In one embodiment of the invention, the geopositioning means comprises two geopositioning devices for determining a position of the cargo space of the transfer vehicle and a gyroscope for determining an orientation of the cargo space of the transfer vehicle. The aforementioned potential 180-degree error can thereby be eliminated in an alternative manner.
In one embodiment, the geopositioning means comprises two geopositioning devices for determining a position of the cargo space of the transfer vehicle and software means for determining an orientation of the cargo space of the transfer vehicle based on a previous route of the transfer vehicle.
The geopositioning devices can be satellite geopositioning devices, preferably GPS geopositioning devices. A position and an orientation of the transfer vehicle can thereby be determined in open terrain, such as an open pit. It is also possible to use a geopositioning system built into the mine.
A system according to the invention for guiding a vehicle into a cargo space of a transfer vehicle includes a vehicle to be transferred which comprises geopositioning means for determining a position of the vehicle and a guidance system for guiding the vehicle based on positional data provided by the geopositioning means and route points entered into the guidance system, and a transfer vehicle for transferring the vehicle to be transferred. The transfer vehicle is any one of the transfer vehicles described in the foregoing, and the system comprises software means with which a route point generated from the position and the orientation of the cargo space of the transfer vehicle is configured to be entered into the guidance system of the transfer vehicle. This allows the position and the orientation of the transfer vehicle according to the invention to be entered into an existing guidance system of the vehicle to be transferred, so that the vehicle to be transferred can be easily guided into the cargo space of the transfer vehicle. Thanks to the determination of the orientation of the transfer vehicle, the vehicle to be transferred can be guided so as to travel along the ramp of the transfer vehicle into the cargo space of the transfer vehicle from the correct direction.
Preferably, the vehicle to be transferred is configured to approach the transfer vehicle from a designated direction in order to load it into the cargo space of the transfer vehicle in order to transport the vehicle to be transferred in an automated manner. The loading of the vehicle to be transferred into the cargo space of the transfer vehicle thus does not require the presence of a human being.
Preferably, the vehicle to be transferred is a drill rig with a tracked chassis. Long transfers of tracked drill rigs are particularly problematic, because a transfer speed of a tracked drill rig is very low and long transfers subject a tracked chassis to considerable wear. The vehicle to be transferred can also be any other machine equipped with a wheeled or tracked chassis such as, for example, an autonomously guided bulldozer or even a tank.
In one embodiment, the vehicle to be transferred includes geopositioning means for a vehicle to be transferred, based on which the vehicle to be transferred is configured to move autonomously to designated route points. It is possible with the system according to the invention to load an autonomous vehicle into the cargo space of the transfer vehicle entirely without the presence of a human being.
Preferably, the system further includes a satellite geopositioning station for generating a geopositioning corrective signal in order to improve a precision of the geopositioning means of the transfer vehicle and/or of the geopositioning means of the vehicle to be transferred. Real-time kinematic positioning (RTK) can be employed to improve a geopositioning precision. This means using a fixed base station which provides real-time corrections to a mobile receiver, resulting in a geopositioning with centimetre precision.

→ **Data provided**
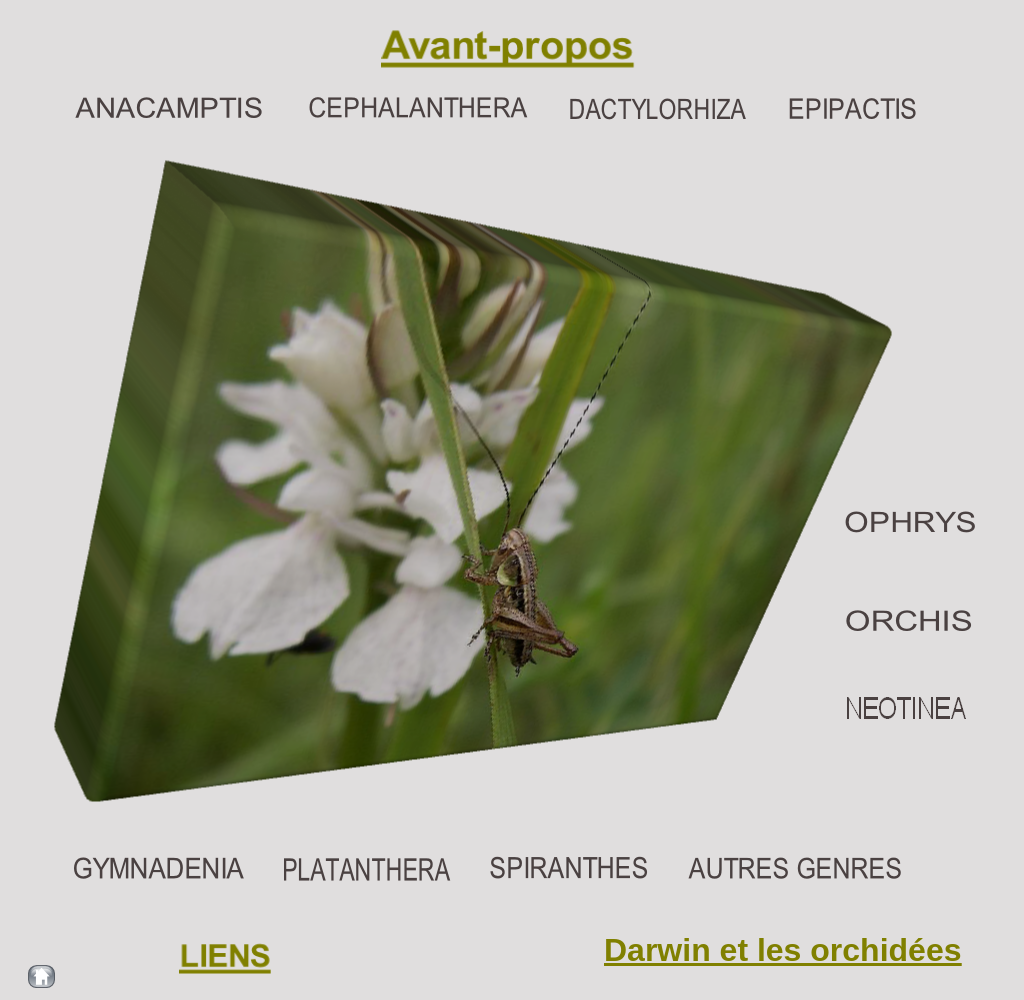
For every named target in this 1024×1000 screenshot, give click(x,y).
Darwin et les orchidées (782, 950)
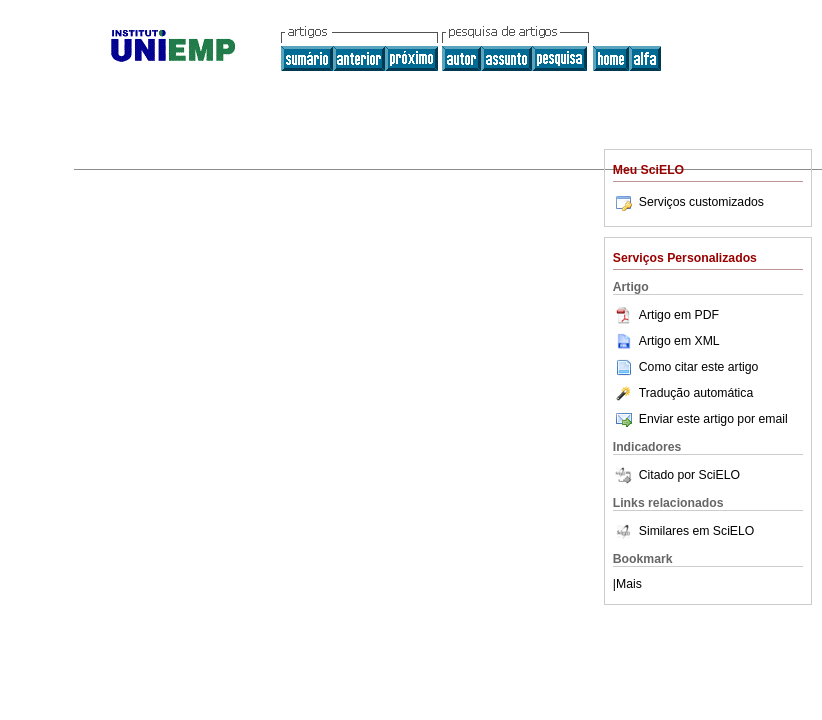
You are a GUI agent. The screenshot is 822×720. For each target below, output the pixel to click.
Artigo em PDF (666, 315)
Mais (629, 584)
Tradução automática (683, 393)
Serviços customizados (688, 202)
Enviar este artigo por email (700, 419)
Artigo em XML (666, 341)
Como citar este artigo (699, 367)
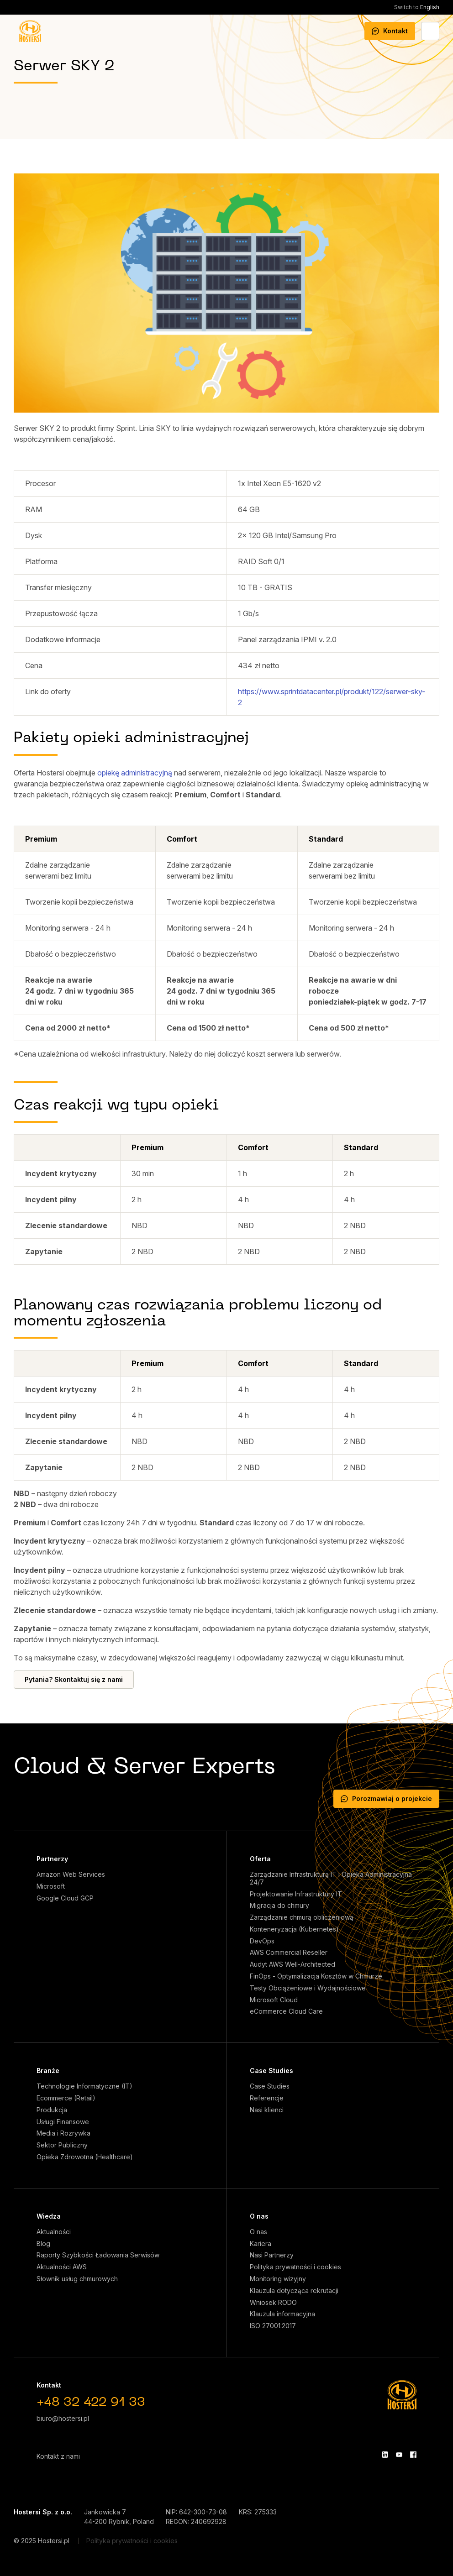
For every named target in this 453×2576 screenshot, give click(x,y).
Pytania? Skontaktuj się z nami (74, 1679)
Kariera (260, 2243)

→ **To be done**
1 > In the geopositioning text, what are the answers to these questions?
(a) Which kind of satellite geopositioning device is preferred?
(b) What kind of chassis does the preferred drill rig have?
(c) What precision does real-time kinematic positioning give?
2 > Can you set down the rows that start with the line containing "For every named target in this 453×2576" and go on through the last row, copying each one exactly and including both ends?
The text and the rows have no connection to each other.

→ **Solutions to each task**
1 >
(a) GPS geopositioning devices
(b) A tracked chassis
(c) Centimeter precision

2 >
For every named target in this 453×2576 screenshot, give click(x,y).
Pytania? Skontaktuj się z nami (74, 1679)
Kariera (260, 2243)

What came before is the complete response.